**Objective:** Among the items below, copy out word for word every line from the one containing "The height and" through the one containing "pos(392,303)", including both of those lines.

** start of Provided information **

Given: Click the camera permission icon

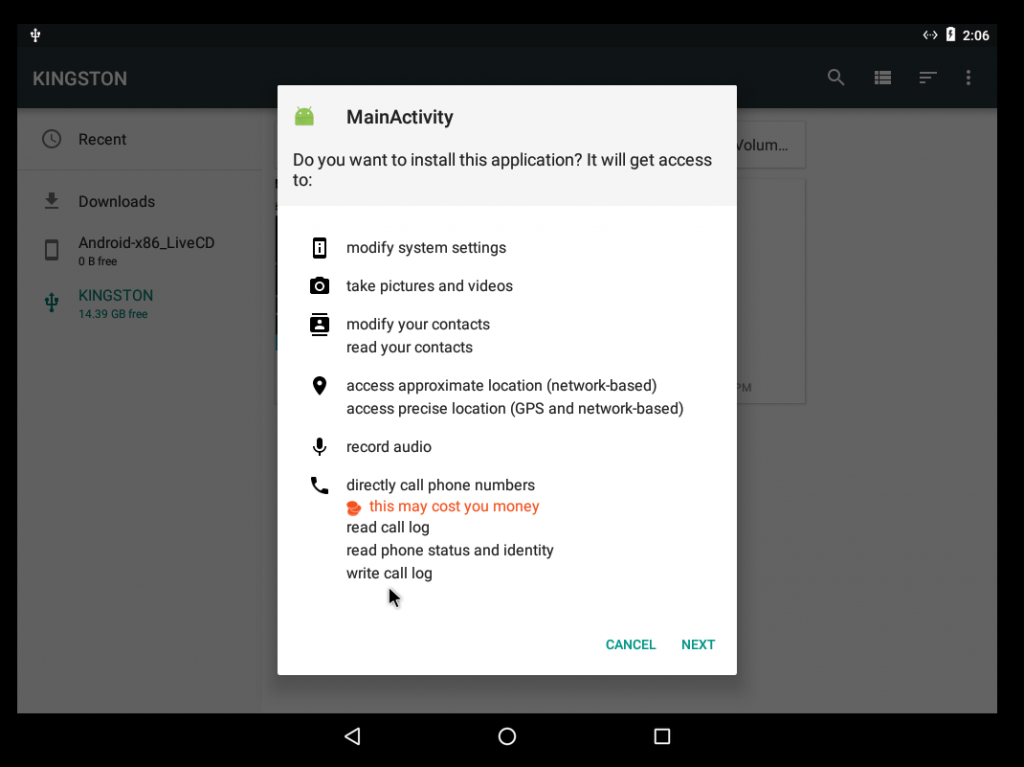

** end of Provided information **
** start of Provided information **

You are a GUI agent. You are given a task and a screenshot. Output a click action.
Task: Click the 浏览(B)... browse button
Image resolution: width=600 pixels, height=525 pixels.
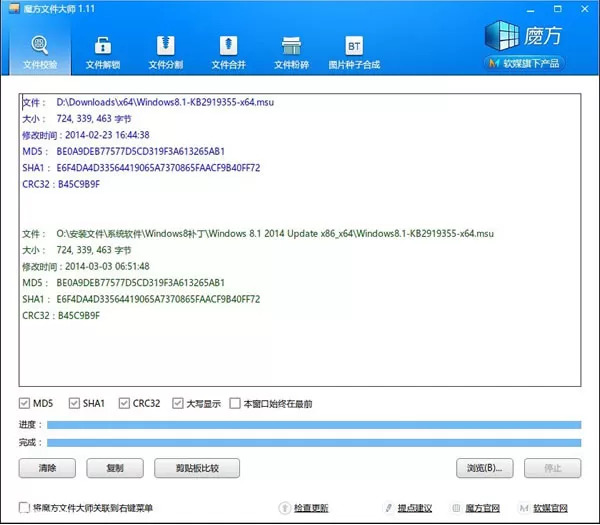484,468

** end of Provided information **
** start of Provided information **

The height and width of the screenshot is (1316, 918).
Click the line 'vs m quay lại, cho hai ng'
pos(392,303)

** end of Provided information **

**Solution below:**
The height and width of the screenshot is (1316, 918).
Click the line 'vs m quay lại, cho hai ng'
pos(392,303)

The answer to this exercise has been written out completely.